Whoever told you faster memory would clock tighter if you just ran it lower wasn't giving the best advice. Yes, it WILL generally run tighter the slower you go, but you'd be better of paying for ram with a lower speed rating and tighter timings upfront than spending a similar amount for a higher-speed rated ram that's rated for slower timings, as there's no guarantee it will run tighter timings if you try and slow it down.
Look at some G.Skills (newer ones with the Winbond chips on them ... don't remember which line they are; sure someone else here could probably remember off the top of their head), OCZ VX or VX Value, or the Twinmos in the PC3200 range. Or wait a week or so and give the new Mushkin Reds a try (Diane at Mushkin said she expected them out in about a week).

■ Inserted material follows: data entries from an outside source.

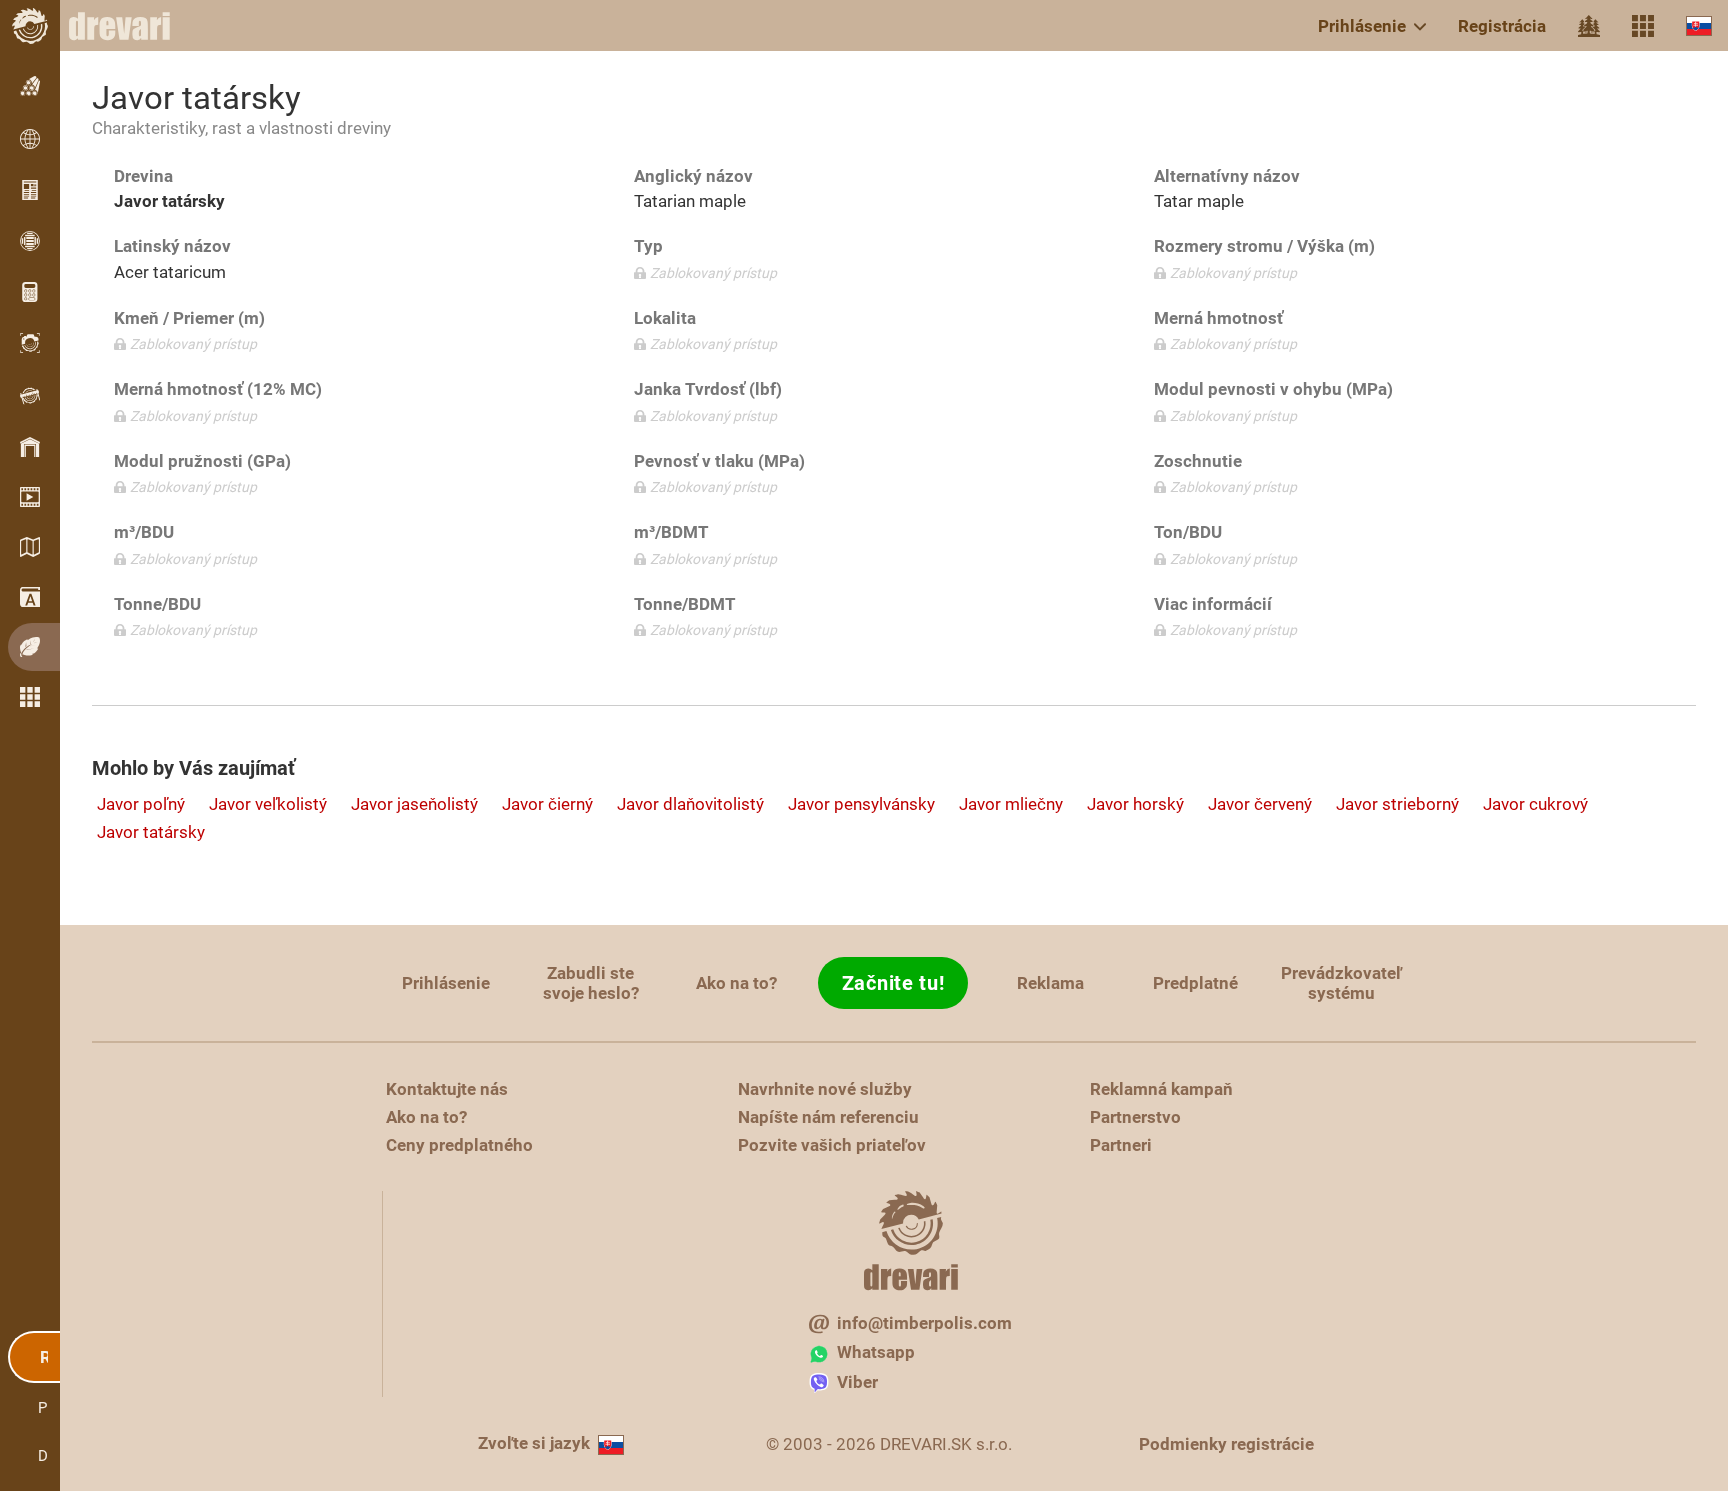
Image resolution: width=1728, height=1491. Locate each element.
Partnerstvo (1135, 1117)
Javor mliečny (1011, 804)
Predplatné (1195, 983)
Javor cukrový (1535, 804)
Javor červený (1260, 804)
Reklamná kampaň (1161, 1089)
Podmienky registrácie (1226, 1444)
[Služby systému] (1643, 26)
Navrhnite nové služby (825, 1089)
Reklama (1050, 983)
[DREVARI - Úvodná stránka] (130, 26)
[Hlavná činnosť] (1589, 26)
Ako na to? (736, 983)
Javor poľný (141, 804)
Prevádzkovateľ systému (1341, 983)
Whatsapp (876, 1352)
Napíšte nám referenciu (828, 1117)
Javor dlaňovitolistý (690, 804)
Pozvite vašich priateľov (832, 1145)
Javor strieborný (1397, 804)
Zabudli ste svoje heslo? (591, 983)
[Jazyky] (1699, 25)
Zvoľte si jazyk (534, 1443)
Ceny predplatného (459, 1145)
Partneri (1121, 1145)
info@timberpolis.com (924, 1323)
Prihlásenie (1362, 26)
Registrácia (1502, 26)
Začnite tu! (893, 983)
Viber (857, 1382)
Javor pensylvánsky (861, 804)
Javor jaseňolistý (414, 804)
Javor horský (1135, 804)
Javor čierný (547, 804)
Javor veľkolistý (268, 804)
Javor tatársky (151, 832)
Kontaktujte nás (447, 1089)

They all have some headroom to go higher than 200Mhz when you start overclocking, and all of them have pretty tight timings already at PC3200 speeds, which you can tighten even more when you give it voltage, especially with the OCZ VX and the Mushkin Reds (though unless you like to be a person to test stuff out first, I'd hold off on the Mushkin for a bit until others test 'em out).
Love to see a link to a "0" timing, because I've never seen that in my life. Seems mathematically impossible, but I'm not one to knock something till I've seen it. Getting 1.5-2-2 is about the best you'll ever hope for, but on an Athlon XP system, expect 2-2-2 to be a realistically obtainable "best" goal with the right ram.